Thursday, September 4, 2008

"I love you."



Where: Hospital
Procedure: C-Section
Final Pregnancy Weight: 185lbs.
Two Ups: I love the epidural & room service
Two Downs: the smell of my own burnt flesh & being awake during the whole procedure as the doctors discuss the political candidates (shouldn't they be focusing on me)
Mood: Scared & Sleepy

It became evident that after 20 hours of labor, I would need a C-section. The doctor informed me that even though with the help of pitocin, I still wasn't able to sustain the contractions on my own. The baby was either too big to deliver vaginally or I was too small to push him out. I had endured an additional 3 grueling of hours pushing and nothing, no progress.


At this point, I was exhausted, fatigued, tired and sleep deprived. I wanted him safely delivered and I didn't care by what means. What I wasn't prepared for was going into surgery. My heart was set on a vaginal birth, but the circumstances did not work in my favor. I began to feverishly shake. I was nervous and scared that I would have to be awake during this whole procedure. As I was strolled away in the gurney, my mind began to race: will the epidural wear off before they begin cutting into me, will there be complications with the delivery, is my baby safe?

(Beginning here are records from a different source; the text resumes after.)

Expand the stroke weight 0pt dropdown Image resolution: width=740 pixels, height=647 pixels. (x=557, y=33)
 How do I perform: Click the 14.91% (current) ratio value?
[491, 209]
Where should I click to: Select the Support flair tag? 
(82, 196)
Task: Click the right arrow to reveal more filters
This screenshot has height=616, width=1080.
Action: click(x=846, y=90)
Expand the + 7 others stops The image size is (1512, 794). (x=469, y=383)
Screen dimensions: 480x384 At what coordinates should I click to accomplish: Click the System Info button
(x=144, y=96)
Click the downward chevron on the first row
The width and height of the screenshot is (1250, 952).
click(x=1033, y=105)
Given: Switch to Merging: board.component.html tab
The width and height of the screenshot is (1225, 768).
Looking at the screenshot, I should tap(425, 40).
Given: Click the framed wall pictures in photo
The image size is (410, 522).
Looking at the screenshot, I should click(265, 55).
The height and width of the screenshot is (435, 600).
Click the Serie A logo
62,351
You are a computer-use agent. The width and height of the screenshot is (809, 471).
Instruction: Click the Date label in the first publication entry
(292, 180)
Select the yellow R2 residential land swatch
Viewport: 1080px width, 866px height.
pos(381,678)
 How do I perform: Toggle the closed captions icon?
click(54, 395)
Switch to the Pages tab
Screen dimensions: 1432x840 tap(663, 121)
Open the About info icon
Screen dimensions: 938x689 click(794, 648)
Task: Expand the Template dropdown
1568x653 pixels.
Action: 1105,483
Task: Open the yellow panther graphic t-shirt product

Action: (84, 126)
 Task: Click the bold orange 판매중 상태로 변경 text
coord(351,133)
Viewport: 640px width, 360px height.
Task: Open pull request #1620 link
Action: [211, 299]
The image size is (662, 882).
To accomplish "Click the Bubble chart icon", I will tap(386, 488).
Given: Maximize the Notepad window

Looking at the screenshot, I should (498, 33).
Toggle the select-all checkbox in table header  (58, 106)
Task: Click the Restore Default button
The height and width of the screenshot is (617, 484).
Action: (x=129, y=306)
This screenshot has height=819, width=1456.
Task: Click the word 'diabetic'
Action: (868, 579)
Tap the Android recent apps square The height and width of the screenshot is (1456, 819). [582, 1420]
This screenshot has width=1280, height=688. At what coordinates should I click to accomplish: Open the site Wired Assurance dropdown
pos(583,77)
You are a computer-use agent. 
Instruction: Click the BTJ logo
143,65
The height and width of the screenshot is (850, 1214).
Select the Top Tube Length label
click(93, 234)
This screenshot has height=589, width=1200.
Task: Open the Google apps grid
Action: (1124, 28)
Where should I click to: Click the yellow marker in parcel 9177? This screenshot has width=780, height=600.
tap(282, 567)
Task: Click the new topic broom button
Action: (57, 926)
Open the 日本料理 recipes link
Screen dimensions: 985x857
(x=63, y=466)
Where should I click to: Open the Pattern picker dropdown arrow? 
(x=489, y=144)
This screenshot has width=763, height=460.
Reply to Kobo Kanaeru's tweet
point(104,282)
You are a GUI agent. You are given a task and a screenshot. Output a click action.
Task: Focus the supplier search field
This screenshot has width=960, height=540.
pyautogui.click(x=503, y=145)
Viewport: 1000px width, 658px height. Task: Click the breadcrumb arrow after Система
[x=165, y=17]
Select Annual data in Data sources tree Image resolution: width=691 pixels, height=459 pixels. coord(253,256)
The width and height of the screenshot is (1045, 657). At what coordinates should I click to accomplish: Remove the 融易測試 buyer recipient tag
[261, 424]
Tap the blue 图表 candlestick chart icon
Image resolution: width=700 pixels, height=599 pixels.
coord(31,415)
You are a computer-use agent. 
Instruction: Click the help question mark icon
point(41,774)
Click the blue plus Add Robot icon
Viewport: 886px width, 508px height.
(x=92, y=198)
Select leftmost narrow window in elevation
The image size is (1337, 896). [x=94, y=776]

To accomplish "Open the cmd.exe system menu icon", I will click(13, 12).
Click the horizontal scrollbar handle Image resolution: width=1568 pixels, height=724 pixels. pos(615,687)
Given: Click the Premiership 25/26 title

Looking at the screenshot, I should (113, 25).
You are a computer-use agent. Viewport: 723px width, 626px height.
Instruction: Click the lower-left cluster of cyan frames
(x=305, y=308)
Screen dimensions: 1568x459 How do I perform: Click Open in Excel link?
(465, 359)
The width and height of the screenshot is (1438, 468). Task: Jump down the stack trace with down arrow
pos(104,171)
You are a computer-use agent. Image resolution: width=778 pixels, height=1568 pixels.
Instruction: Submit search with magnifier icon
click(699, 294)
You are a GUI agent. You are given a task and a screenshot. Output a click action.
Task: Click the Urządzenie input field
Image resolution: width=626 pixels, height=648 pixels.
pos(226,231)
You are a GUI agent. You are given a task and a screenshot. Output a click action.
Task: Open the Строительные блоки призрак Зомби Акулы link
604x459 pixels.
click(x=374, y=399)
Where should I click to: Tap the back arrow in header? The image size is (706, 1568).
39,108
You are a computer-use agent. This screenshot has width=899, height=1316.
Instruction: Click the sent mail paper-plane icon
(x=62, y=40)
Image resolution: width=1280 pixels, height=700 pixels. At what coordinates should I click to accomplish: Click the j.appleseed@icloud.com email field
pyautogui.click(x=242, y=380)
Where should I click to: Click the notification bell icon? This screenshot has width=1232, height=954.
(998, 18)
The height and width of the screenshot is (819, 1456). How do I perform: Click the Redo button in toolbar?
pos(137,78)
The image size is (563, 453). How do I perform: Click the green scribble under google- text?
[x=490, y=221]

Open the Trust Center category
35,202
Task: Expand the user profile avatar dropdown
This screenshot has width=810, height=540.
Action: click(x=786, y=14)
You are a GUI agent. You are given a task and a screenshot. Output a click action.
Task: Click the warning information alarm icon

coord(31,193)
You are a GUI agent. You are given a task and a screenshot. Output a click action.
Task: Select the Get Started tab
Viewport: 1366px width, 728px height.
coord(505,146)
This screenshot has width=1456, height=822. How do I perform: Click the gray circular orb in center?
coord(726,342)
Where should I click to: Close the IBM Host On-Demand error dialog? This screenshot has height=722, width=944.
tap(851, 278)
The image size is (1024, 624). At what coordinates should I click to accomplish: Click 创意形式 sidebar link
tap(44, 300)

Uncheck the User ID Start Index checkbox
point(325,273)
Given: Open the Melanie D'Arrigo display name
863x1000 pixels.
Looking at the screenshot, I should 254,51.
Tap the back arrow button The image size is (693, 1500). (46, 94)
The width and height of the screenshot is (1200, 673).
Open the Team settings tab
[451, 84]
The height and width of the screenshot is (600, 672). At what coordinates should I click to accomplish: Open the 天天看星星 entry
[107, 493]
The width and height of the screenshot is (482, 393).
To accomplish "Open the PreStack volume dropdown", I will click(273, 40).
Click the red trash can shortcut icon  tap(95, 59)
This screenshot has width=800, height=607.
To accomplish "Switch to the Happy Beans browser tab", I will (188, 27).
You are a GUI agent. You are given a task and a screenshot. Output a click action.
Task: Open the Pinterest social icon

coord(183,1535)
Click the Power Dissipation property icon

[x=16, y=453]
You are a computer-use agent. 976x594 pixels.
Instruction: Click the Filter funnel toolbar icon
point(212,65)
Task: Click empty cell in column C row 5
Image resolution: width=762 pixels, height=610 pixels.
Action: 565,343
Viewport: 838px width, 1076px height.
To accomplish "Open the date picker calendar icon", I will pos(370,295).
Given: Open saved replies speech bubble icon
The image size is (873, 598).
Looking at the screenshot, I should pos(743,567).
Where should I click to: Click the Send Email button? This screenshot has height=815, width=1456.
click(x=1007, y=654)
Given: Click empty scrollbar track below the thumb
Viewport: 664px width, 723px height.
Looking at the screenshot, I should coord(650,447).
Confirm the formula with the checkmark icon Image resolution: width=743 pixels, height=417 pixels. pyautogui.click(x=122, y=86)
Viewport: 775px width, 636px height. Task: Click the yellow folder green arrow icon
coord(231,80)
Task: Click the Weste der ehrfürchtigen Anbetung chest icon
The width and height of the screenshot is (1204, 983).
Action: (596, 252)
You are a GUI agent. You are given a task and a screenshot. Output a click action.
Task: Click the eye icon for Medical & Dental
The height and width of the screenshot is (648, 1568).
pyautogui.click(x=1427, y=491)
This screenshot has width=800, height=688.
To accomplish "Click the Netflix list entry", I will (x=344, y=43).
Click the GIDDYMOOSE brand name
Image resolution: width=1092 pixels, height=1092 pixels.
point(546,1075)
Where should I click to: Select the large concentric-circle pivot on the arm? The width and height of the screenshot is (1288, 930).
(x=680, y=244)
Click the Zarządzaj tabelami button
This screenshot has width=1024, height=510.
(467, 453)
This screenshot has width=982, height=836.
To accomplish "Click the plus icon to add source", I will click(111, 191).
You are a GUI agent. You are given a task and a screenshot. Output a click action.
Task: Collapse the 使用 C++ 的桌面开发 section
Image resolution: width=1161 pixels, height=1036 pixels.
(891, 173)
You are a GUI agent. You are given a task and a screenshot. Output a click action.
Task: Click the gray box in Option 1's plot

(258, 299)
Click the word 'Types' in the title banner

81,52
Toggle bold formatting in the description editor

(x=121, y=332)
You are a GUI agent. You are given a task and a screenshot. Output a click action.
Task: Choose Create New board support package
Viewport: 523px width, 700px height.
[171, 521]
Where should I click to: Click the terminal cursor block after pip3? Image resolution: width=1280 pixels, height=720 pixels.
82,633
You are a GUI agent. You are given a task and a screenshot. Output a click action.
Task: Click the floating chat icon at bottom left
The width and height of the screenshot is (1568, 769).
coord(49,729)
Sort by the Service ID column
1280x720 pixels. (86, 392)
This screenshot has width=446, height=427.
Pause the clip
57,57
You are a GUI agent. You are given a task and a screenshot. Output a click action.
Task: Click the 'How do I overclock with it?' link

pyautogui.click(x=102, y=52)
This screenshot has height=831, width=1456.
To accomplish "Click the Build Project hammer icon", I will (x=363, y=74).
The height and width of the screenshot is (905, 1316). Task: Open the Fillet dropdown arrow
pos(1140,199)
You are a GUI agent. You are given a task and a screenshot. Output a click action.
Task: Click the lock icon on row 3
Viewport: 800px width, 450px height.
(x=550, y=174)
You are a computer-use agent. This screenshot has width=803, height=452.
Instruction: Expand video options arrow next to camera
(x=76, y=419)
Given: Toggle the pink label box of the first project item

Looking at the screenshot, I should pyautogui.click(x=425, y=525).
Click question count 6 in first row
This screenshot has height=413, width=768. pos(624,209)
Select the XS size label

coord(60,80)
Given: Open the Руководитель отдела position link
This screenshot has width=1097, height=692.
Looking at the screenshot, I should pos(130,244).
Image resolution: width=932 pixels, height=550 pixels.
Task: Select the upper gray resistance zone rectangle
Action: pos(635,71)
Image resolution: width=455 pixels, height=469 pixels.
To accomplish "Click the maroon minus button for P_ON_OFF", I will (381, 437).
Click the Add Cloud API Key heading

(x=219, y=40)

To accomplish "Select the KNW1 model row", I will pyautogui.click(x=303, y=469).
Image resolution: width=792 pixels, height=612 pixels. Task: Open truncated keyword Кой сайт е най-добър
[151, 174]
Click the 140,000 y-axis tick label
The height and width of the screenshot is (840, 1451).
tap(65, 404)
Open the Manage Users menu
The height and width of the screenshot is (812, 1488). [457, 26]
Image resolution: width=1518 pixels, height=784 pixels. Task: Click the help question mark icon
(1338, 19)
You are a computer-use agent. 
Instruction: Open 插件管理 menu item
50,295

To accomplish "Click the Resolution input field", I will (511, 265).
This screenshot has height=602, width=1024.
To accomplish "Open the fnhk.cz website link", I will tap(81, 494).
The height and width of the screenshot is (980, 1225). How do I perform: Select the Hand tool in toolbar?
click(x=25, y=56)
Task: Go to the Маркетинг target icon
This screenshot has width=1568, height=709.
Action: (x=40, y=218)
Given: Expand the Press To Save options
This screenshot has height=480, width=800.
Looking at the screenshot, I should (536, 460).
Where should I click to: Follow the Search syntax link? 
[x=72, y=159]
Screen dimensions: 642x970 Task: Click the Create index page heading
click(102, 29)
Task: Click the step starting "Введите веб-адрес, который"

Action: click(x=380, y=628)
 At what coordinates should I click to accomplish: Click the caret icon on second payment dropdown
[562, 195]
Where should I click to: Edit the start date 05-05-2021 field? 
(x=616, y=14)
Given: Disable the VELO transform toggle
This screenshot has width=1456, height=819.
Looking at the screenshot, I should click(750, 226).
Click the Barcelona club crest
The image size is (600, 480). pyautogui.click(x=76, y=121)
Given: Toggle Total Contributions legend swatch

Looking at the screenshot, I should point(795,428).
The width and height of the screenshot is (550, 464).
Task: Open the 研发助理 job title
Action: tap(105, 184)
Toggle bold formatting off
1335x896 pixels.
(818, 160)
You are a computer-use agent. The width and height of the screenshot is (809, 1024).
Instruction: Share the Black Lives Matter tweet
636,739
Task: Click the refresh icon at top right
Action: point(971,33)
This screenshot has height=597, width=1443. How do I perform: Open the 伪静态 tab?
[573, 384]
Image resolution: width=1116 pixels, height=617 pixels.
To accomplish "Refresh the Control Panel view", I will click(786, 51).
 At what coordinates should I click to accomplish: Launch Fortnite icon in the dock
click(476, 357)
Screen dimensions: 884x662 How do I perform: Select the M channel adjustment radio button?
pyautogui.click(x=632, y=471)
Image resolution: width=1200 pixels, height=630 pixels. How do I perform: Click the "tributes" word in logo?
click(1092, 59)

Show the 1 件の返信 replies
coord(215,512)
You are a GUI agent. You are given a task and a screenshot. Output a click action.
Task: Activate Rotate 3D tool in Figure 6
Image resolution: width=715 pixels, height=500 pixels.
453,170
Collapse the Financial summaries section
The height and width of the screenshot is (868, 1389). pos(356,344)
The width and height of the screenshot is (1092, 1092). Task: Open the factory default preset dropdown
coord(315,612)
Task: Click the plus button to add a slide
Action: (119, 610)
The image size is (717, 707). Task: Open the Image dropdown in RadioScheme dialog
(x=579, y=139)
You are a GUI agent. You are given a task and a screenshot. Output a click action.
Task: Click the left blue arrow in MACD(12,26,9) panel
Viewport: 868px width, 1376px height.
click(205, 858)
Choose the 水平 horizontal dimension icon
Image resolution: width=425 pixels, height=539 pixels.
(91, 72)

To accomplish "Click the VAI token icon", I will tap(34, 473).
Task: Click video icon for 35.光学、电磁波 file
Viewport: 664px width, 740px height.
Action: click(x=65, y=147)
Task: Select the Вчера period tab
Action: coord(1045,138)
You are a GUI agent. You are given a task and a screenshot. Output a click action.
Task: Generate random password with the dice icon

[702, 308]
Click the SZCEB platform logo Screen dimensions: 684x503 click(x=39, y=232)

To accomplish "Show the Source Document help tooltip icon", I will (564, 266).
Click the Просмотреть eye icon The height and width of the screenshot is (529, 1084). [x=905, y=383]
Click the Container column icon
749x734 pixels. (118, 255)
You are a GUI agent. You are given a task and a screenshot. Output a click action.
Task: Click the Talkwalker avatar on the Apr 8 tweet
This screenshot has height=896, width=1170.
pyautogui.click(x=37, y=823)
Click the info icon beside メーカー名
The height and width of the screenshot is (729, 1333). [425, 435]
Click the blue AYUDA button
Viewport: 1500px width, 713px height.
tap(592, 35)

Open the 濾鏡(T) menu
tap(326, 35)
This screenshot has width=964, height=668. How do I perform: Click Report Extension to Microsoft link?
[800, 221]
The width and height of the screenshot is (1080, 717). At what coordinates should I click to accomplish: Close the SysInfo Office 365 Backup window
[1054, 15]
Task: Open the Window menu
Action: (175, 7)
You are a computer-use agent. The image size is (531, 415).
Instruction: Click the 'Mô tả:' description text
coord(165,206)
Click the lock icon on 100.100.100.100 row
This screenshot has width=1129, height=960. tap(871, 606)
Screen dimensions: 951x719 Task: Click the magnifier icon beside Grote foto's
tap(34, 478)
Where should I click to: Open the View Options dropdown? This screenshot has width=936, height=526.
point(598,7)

It happened so fast. They began with the incision, then I felt pressure in my lower abdomen and a tug. Soon, I heard a gurgling noise like someone trying to breathe, gasp for air. The nurse began to clear my child's airway. Then I heard his cry. At that point, I was relieved and I began to cry. It was the most beautiful sound.

The nurse brought him towards me. She put his forehead to mine and I kissed him. The first thing I said to him was, "I love you." That was the last thing I remember.